The WMG Product Evaluation Technologies Group, in collaboration with Nikon Metrology and Jaguar Land Rover, investigated the optimisation of laser scanning technologies for production measurement systems in automotive applications. This study was supported by the WMG centre High Value Manufacturing Catapult.

The benefits of laser scanning over touch probe measurement include:

  • Accelerated measurement of surfaces and features
  • Ability to collect significantly more data in a given time period

Current limitations of laser scanning as a measurement technology include:

  • Less repeatable results than equivalent measurements with touch probes
  • More susceptible to changes in operating environment

WMG conducted an independent validation study of the latest Nikon Metrology laser triangulation sensor (Cross Scanner) and associated CMM programming software, for the measurement of a highly accurate, machined representation of a automotive body shell.

Research objectives were:

  • To assess the latest on-CMM laser scanning technology on an artefact representative of an automotive body shell, using a recognised measurement plan
  • To develop and optimise a measurement strategy that will deliver the best possible quality of data, and could be realistically replicated in a production environment

The experiment design involved:

  • A Jaguar Land Rover Environmental Cube (E-Cube) was used as the measurement artefact (assembled to within 0.2mm of nominal)
  • A Level 3 measurement plan for the corresponding vehicle body-in-white less doors was measured against
  • 30 measurement runs were made for both touch probe and laser scanner measurements, from which repeatability was assessed
  • All measurements were taken under consistent and identical lighting and temperature (20°C ±1°C) conditions

The conclusions of the study were:

  • Surface and edge point features have shown that it is possible to obtain a 99% repeatability of 20μm or better
  • This potential has been demonstrated in circle features but further work is required to optimise measurement setting
  • The agreement between the measured deviation reported by the laser scanner and the touch probe is consistently within 50μm for surface point and circle features.
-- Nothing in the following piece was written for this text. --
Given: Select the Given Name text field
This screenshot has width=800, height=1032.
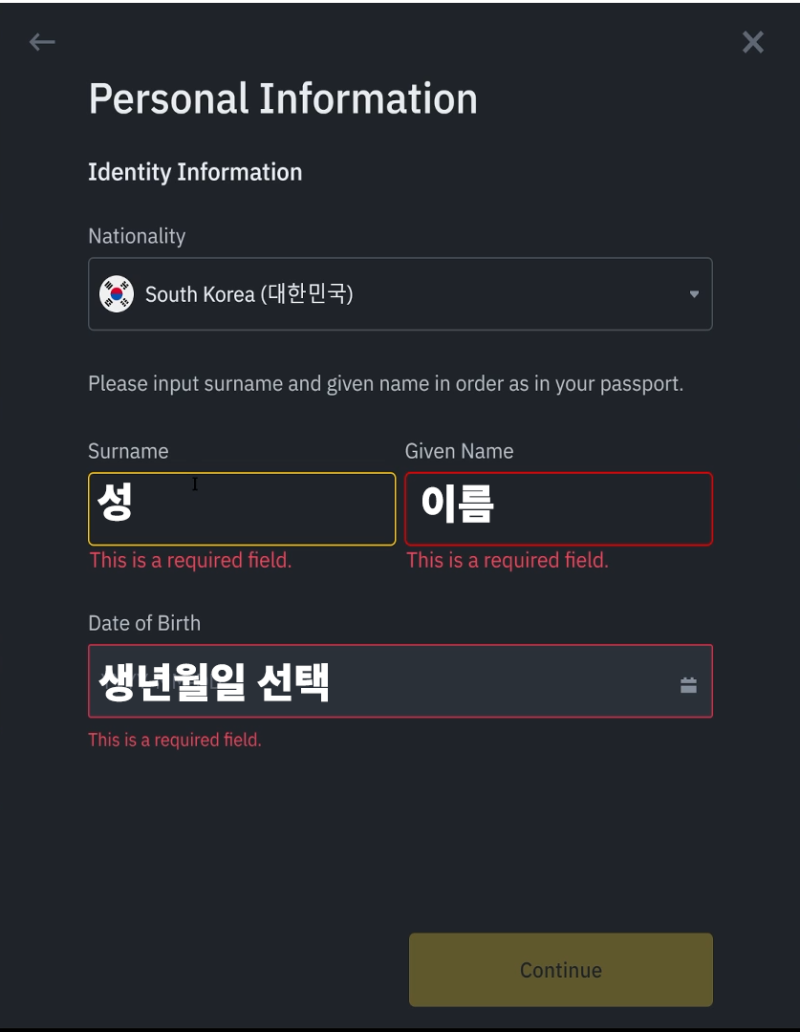Looking at the screenshot, I should click(558, 509).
This represents 1.67% of the Body in White tolerance

The ability to take accurate and repeatable measurements of a product as quickly as possible, is critical to any high volume, high value manufacturing process. This research has been able to demonstrate that time savings of up to 70% of the overall measurement cycle time for body shell inspection are possible, although some of these savings must be sacrificed to improve repeatability. Furthermore, installing the described laser scanning system on to an existing twin column CMM will cost less than a fifth that of installing an additional CMM and results in no increase in the physical “footprint” of quality inspection facilities.